Rossi: Marquez Bantu Lorenzo Karena Dendam dengan Saya Masalah Argentina dan Chicane Assen

Rossi: Marquez Bantu Lorenzo Karena Dendam dengan Saya Masalah Argentina dan Chichane Assen
Sapang, Rungan -- Marc Marquez telah memainkan peran penting dalam pertarungan di Philip Island, nampaknya dia sedikit membantu Jorge Lorenzo kabur dengan menyibukkan saya serelah ia tahu saya kalah cepat dari Ducati di lintasan lurus," kata Valentino Rossi memberikan pandanganya tentang balapan di Australia pekan lalu.

"Nasib buruknya adalah pada hari Minggu Lorenzo tidak begitu kuat, Marquez mungkin berniat membuat gap antara saya dan Lorenzo dan memberi ruang untuk pembalap lain di antara saya dan Lorenzo.

"Dia lebih suka Lorenzo untuk menang," klaim Rossi. "Dia marah pada saya untuk masalah pribadi. Meskipun ia tidak pernah mengatakan hal itu, ia berpikir bahwa di Argentina saya membuatnya celaka dan kemudian di Assen ia masih berpikir tentang chicane terakhir, di pikirannya ia merasa ia seharusnya memenangkan balapan Assen itu.

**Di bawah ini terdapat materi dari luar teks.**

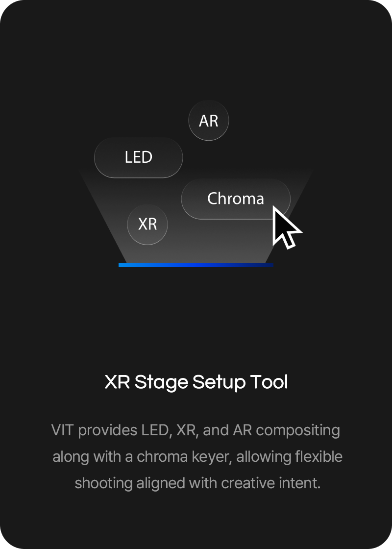This screenshot has width=392, height=549.
Task: Click the word "Tool" in the heading
Action: (x=269, y=382)
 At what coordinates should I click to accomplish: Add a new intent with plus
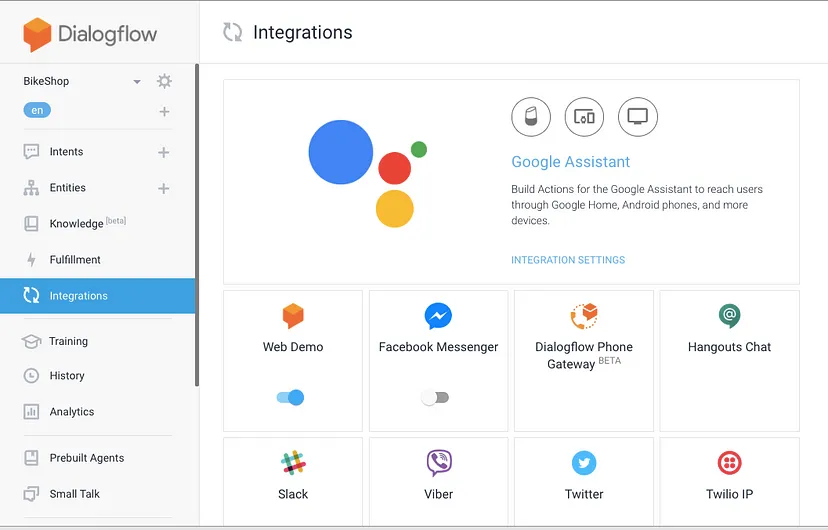164,153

Sejak itu ia telah marah dan berpikir seperti anak kecil: saya tidak menang, tapi Anda tidak menang dengan cara yang baik. Pada titik ini, Marquez akan membantu Lorenzo untuk menang."

Rossi menambahkan: "Jika saya memenangkan gelar lain, maka Marquez tahu bahwa ia harus memenangkan satu lagi untuk menyalip saya Jika sebaliknya Lorenzo menang, maka poin semakin dekat."

Rossi memperingatkan di dua putaran terakhir ini: "Jika Marquez lebih cepat namun sengaja melambatkan motornya untuk menghalangi saya, itu akan sulit terjadi tapi saya tetap harus berhati-hati. Saya tidak berharap bahwa Marquez adalah kendala bagi kejuaraan ini, saya pikir saya hanya berjuang melawan Lorenzo sebagaimana mestinya. "

Rossi kembali menegaskan: "Pada balapan Laguna Seca 2013 ia ingin melakukan apa yang telah saya lakukan untuk Stoner lima tahun sebelumnya, ketika ia bisa dengan mudah melewati tiga tikungan kemudian. Itu adalah sinyal pertama. Dan aku bilang begitu, tapi saya tidak berniat untuk berpikir jahat."

Dan untuk menghapus keraguan tentang bagaimana Rossi marah kepada Marquez, Pemilik nomor start #46 tersebut menyatakan: "Apakah dia benar-benar mengidolakan saya. Apakah dia benar-benar memiliki poster saya di rumahnya.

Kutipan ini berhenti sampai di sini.